Objective: Return, unchanged, every line from the one containing "Given: Click 'Fast, cost-effective" through the end of the lines below, with both ends included, and leave the pictures out of your answer.

Material supplied:
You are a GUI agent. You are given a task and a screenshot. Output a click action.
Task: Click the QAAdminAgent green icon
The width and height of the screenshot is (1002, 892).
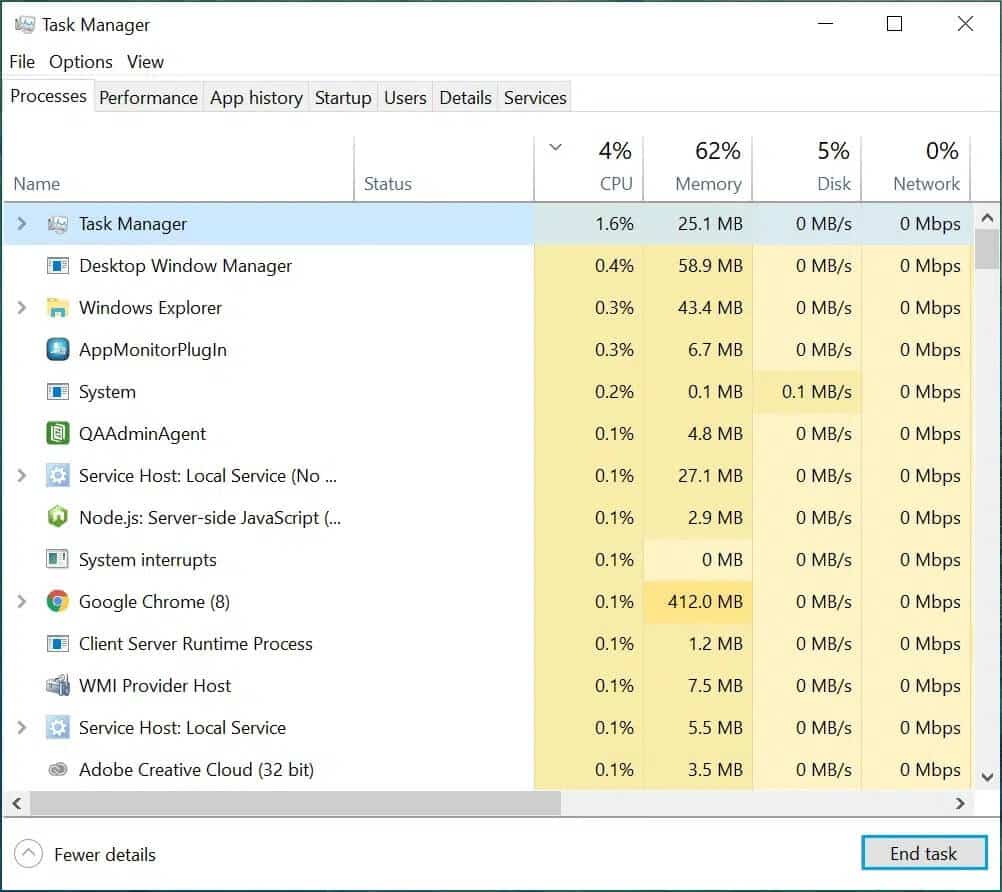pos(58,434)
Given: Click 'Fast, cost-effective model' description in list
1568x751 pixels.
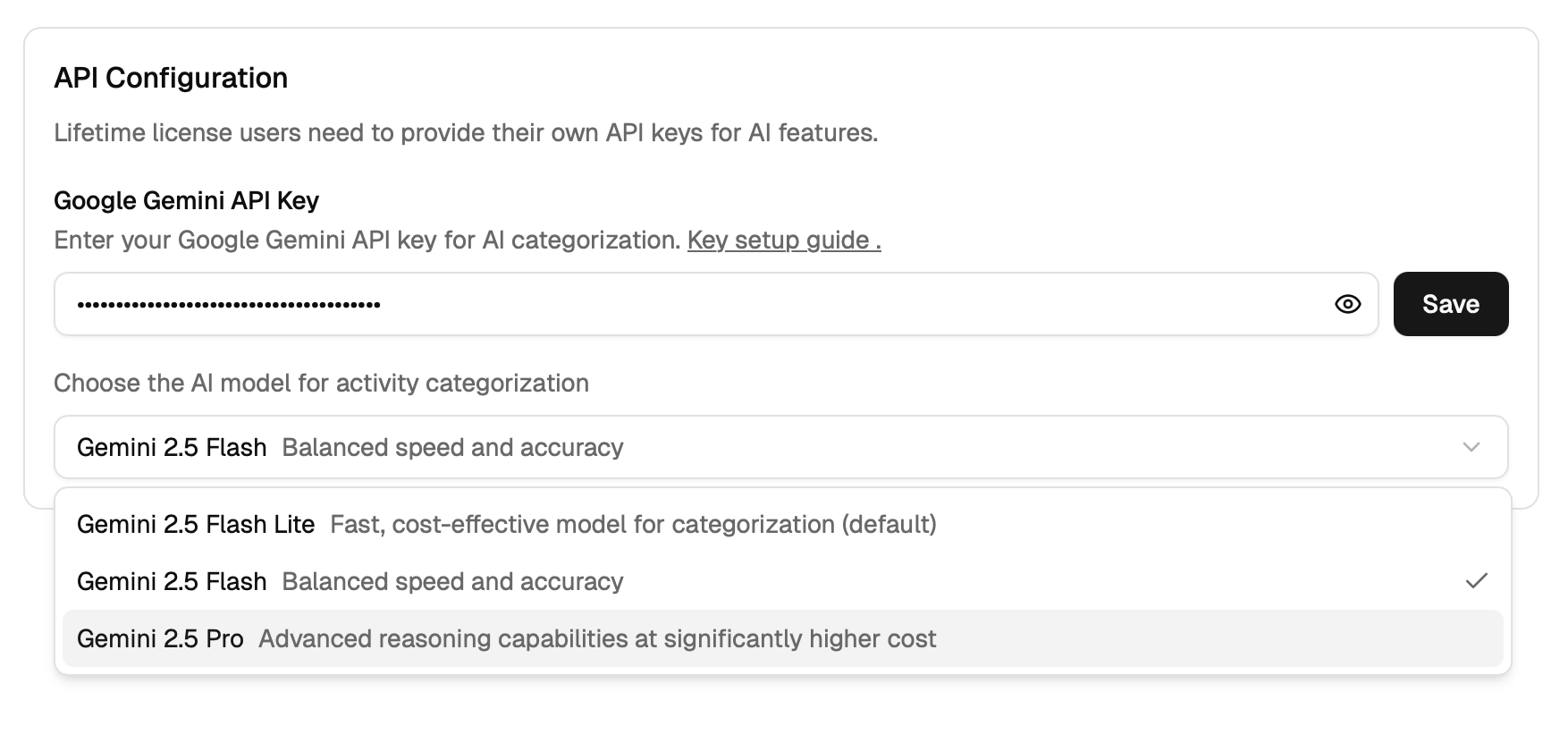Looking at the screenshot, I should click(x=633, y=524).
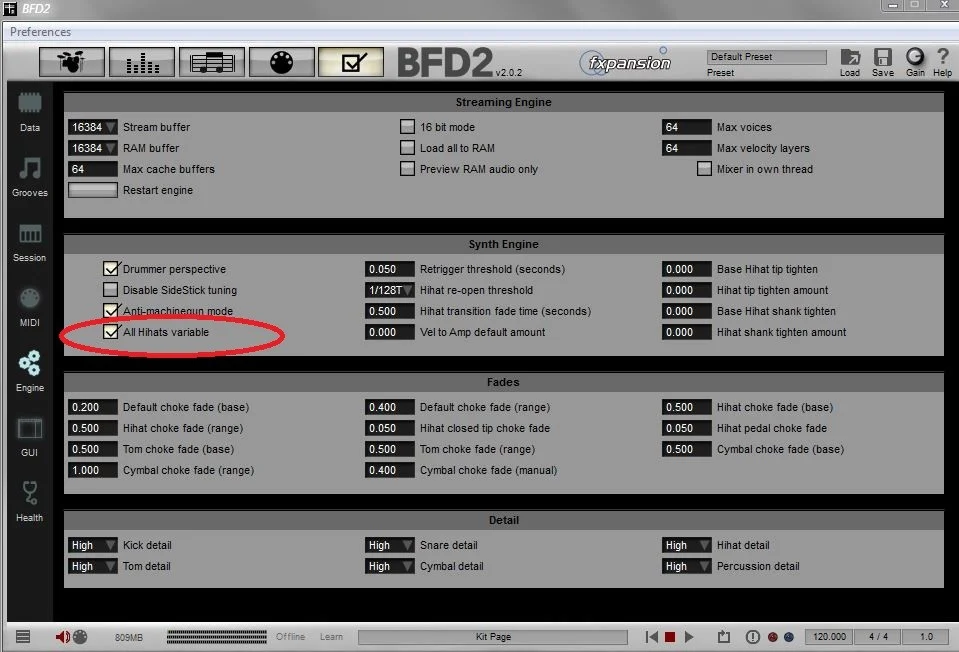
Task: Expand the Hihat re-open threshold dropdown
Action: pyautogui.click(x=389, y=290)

Exercise response:
Given: Click 'Fast, cost-effective model' description in list
1568x751 pixels.
Looking at the screenshot, I should click(x=633, y=524).
Task: Expand the Hihat re-open threshold dropdown
Action: pyautogui.click(x=389, y=290)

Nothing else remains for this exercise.